2020-11-08T22:50:48.361Z


In November 2012, a gigantic mobilization whitewashed the broad rejection of Cristina. The protest this Sunday seemed to respond only to one sector.


Eduardo Paladini

11/08/2020 7:36 PM

  • Clarín.com

  • Politics

Updated 11/08/2020 7:36 PM

On November 9, 2012, the cover of

Clarín was

titled:

"Gigantic protest against the Government

.

"

And then he expanded, on what he defined as a

"Historic mobilization throughout the country"

: "Hundreds of thousands of people marched peacefully in the main cities. The Obelisk was the nucleus of a protest that had replicas even abroad. The people rejected re-election, insecurity, high inflation and corruption. "
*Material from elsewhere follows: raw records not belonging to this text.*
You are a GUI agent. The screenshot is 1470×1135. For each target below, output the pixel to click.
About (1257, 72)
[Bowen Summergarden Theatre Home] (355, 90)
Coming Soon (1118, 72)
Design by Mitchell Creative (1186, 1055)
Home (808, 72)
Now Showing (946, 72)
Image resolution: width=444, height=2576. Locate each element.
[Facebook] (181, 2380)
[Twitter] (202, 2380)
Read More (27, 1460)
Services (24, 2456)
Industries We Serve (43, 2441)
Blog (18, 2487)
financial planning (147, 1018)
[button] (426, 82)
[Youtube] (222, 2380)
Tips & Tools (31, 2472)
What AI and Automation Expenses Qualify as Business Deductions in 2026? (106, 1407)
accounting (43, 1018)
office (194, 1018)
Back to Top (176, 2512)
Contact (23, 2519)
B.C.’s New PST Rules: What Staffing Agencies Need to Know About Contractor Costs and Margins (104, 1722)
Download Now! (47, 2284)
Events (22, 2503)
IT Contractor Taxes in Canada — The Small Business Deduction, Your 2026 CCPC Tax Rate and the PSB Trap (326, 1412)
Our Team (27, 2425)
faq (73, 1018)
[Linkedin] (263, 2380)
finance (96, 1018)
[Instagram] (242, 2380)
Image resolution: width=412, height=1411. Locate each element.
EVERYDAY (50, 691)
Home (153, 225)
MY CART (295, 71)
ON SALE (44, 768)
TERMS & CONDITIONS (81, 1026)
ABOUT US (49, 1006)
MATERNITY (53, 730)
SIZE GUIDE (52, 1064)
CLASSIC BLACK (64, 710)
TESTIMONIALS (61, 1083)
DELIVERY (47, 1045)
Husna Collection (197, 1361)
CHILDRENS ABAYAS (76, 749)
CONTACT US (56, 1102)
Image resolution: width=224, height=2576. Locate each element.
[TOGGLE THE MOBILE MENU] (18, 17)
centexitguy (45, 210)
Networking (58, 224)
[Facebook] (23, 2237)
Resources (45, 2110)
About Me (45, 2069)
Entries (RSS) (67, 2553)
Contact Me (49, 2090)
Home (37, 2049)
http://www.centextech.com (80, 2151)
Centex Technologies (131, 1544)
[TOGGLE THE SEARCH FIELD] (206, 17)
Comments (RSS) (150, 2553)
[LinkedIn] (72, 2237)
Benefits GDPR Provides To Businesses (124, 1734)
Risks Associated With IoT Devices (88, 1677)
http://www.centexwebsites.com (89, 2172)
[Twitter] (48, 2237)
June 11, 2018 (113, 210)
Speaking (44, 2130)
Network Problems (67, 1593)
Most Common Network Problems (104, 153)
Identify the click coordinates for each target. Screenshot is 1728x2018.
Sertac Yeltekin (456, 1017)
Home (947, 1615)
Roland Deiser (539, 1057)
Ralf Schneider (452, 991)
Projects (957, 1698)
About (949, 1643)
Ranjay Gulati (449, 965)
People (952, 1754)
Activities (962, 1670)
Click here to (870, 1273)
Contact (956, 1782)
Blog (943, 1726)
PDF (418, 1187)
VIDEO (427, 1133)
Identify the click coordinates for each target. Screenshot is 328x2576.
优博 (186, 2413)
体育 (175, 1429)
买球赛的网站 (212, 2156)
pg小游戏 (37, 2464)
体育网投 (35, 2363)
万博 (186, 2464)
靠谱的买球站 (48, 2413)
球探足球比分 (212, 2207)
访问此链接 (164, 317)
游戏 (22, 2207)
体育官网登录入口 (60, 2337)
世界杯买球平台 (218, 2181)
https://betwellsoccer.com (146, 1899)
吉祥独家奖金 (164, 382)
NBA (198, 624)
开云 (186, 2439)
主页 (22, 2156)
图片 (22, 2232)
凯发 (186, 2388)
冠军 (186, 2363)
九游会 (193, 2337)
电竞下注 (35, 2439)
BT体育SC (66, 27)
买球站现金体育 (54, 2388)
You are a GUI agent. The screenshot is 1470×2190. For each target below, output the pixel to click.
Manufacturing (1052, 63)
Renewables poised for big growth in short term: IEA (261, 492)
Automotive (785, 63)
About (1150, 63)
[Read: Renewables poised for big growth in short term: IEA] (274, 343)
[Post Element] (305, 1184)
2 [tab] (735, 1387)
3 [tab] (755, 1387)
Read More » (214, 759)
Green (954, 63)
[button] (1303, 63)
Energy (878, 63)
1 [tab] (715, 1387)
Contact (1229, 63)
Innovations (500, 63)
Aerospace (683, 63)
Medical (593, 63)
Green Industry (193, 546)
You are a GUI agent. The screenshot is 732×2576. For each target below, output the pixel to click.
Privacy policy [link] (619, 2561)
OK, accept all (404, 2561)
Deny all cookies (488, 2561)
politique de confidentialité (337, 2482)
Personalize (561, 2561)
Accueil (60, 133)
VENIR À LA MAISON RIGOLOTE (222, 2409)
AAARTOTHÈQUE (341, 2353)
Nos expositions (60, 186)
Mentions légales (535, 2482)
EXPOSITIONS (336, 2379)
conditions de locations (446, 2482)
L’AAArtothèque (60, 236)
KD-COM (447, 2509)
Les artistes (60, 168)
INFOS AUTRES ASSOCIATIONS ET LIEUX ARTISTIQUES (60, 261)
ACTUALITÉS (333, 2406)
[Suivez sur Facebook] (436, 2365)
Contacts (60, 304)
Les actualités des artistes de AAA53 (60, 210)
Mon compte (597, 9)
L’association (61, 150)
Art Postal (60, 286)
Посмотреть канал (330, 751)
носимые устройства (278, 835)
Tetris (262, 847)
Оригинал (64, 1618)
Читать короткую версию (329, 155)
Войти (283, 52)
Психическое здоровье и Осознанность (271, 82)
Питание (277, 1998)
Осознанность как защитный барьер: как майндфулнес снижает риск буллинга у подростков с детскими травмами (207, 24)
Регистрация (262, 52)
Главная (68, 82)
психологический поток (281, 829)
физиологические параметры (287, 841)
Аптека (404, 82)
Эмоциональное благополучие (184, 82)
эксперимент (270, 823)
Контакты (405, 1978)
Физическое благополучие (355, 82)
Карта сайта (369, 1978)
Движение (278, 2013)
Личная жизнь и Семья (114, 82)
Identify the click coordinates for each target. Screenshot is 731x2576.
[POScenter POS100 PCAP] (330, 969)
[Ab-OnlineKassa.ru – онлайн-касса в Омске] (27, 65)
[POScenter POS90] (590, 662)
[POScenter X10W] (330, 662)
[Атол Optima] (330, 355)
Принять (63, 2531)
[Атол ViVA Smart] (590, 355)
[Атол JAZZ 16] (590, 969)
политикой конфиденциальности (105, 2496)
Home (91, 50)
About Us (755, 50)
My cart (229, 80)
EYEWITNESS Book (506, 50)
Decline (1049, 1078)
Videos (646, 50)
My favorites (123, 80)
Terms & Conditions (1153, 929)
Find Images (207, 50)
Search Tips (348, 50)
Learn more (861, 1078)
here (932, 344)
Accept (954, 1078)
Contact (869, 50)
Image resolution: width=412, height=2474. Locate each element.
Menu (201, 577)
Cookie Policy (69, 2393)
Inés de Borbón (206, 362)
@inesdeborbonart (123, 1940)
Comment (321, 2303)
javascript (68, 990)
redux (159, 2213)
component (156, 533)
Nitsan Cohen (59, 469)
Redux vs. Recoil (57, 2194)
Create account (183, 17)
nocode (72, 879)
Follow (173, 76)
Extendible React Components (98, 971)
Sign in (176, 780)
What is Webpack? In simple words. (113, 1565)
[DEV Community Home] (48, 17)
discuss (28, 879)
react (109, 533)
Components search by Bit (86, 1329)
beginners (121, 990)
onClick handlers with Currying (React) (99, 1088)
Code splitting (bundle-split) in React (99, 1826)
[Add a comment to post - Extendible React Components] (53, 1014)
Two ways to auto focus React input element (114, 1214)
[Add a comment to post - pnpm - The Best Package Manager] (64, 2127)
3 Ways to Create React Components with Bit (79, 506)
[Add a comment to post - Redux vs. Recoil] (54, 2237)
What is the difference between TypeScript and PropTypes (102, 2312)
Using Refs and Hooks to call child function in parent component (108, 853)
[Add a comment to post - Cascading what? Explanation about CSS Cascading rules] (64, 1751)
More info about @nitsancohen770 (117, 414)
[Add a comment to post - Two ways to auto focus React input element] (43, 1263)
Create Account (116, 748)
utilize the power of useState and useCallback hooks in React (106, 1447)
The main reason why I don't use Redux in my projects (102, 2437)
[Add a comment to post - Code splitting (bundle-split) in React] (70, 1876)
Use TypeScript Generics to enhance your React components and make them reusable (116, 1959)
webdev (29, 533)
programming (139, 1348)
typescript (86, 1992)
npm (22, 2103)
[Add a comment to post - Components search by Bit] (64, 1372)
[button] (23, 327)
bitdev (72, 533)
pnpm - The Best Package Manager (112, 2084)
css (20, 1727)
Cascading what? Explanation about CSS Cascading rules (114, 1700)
That mobilization, which came (as now) after other close ones, was perhaps the best parameter of the growing rejection of the figure of Cristina Kirchner and her way of governing.

Only in the City

, it was estimated that some

700,000 people

came out that day to demonstrate.

Some

30,000

did the same in the surroundings of the

Quinta de Olivos

.

The antecedent, powerful, undoubtedly attractive, was remembered in the previous one by dozens of citizens who called for the new protest:

# 8N, second part

.

The result, predictably more limited, much more limited, leaves interesting points for analysis.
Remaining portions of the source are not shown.